With the rapid development of domestic letters of credit, related penalties have also increased. This year, several banks have received penalties for their letter of credit business. One key reason is inadequate review of trade backgrounds. For example, on February 14, the Shanghai Regulatory Bureau of the China Financial Supervision and Administration disclosed that China Construction Bank Shanghai Branch was fined 4.2 million yuan for serious violations in forfaiting business management and other illegal activities. Another more serious issue is banks issuing letters of credit with untrue trade backgrounds due to insufficient review.

This year, multiple banks have been penalized for their letter of credit business, reflecting strengthened regulatory oversight of the entire process and targeted correction of weak risk control links amid rapid industry growth. A genuine trade background remains the core prerequisite for conducting letter of credit business, and prudent management throughout the process is key to compliance.

“Poor trade background review has become a major reason for penalties, indicating that some banks still prioritize scale over risk control in business expansion, conducting only formal review of trade documents without penetrating verification.
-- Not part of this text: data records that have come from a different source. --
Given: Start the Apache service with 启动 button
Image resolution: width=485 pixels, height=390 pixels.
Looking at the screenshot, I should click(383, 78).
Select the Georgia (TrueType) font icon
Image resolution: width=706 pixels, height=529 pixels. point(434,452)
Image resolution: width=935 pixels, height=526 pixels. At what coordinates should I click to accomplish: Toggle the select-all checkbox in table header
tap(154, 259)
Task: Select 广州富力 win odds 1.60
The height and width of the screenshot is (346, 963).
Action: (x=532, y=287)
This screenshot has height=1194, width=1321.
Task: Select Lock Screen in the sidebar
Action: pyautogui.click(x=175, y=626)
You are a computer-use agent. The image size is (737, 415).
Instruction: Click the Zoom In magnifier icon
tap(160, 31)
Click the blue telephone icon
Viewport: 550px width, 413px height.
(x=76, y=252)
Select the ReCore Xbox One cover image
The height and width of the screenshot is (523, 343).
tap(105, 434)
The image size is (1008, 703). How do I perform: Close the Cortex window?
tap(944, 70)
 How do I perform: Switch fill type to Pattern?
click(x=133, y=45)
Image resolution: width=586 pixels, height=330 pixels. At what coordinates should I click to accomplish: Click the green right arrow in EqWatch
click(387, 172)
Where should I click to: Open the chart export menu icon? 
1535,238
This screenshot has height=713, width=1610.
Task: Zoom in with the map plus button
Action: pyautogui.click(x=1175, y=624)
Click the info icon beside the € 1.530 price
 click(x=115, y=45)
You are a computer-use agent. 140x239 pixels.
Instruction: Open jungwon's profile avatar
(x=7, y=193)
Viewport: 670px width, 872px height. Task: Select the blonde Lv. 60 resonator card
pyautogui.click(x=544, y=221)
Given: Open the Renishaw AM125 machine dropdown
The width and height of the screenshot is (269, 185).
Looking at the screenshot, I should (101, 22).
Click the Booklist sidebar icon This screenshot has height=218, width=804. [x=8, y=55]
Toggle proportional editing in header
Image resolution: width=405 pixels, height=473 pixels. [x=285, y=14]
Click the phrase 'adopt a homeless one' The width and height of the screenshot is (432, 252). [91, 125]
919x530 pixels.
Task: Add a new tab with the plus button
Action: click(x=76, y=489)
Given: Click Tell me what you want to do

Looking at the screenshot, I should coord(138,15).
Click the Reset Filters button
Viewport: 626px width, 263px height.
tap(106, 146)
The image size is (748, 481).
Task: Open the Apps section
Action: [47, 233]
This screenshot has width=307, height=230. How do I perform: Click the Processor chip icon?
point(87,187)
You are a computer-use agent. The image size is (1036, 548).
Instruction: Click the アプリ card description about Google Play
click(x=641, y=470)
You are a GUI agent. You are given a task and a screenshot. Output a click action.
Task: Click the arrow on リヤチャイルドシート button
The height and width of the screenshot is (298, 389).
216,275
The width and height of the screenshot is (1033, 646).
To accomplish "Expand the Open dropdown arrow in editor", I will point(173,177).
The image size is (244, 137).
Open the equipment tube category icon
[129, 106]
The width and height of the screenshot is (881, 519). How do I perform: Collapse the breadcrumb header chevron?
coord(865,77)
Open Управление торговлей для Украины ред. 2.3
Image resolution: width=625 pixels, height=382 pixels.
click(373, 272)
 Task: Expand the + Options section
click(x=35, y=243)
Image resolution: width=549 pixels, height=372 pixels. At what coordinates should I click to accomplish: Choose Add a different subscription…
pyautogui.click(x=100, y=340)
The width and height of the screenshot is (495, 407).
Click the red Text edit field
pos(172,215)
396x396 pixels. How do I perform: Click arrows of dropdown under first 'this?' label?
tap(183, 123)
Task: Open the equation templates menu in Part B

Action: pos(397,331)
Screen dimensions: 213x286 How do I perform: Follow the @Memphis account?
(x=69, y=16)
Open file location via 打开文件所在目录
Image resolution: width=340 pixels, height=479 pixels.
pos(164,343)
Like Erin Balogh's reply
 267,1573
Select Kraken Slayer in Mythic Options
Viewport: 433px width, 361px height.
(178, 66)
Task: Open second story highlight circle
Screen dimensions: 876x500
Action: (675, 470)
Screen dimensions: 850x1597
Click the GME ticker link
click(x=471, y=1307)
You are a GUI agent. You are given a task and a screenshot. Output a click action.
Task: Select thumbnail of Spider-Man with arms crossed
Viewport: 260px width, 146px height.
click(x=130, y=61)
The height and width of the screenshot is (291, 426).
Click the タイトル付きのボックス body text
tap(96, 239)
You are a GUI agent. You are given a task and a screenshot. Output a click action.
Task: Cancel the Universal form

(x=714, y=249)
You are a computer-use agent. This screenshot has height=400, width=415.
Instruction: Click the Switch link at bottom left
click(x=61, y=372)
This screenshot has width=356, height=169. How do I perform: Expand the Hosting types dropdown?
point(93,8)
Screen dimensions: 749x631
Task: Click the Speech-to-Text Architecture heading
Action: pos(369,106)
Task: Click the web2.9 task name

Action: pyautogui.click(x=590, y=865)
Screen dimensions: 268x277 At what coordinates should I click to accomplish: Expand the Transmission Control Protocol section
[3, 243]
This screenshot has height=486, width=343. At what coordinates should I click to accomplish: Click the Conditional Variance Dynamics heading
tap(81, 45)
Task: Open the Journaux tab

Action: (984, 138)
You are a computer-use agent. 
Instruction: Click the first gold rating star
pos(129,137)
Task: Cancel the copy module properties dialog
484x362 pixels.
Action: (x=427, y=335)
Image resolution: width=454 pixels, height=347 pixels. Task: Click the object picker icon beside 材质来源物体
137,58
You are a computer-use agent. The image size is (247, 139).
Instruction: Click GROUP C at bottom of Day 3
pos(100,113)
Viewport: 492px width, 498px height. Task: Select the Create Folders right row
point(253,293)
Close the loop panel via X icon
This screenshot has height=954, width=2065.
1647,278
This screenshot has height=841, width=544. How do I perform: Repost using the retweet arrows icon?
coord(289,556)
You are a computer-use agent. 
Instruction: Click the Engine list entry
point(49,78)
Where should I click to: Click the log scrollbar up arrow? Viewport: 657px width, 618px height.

This is a significant cause of violations in letter of credit operations,” Gao Haoyu said. Actively issuing letters of credit without a genuine trade background has shifted from mere risk management negligence to subjective misconduct, violating the fundamental purpose of serving the real economy. As a result, it faces stricter regulatory penalties. This clearly signals regulators’ zero-tolerance stance toward substantive violations.

From a policy perspective, by December 2025, the State-owned Assets Supervision and Administration Commission issued the “Implementation Measures for Responsibility Investigation of Illegal Operations and Investments of Central Enterprises,” which includes responsibilities related to group control, such as violations by subsidiaries in engaging in financing trade, “rotation,” “single transactions,” and false trade activities. Meanwhile, the China Banking and Insurance Regulatory Commission’s inspections focus more on large fund rotations and the authenticity of trade backgrounds, especially issues like deposit-loan mismatches, fund recycling, and unreasonable low-cost financing.

Looking ahead, industry experts believe that for domestic letter of credit business to develop healthily and sustainably, it is crucial to build a comprehensive compliance and risk control system through multi-party collaboration, focusing on serving the real economy. Business scale growth must be matched with risk management capabilities, which is key to industry regulation and development.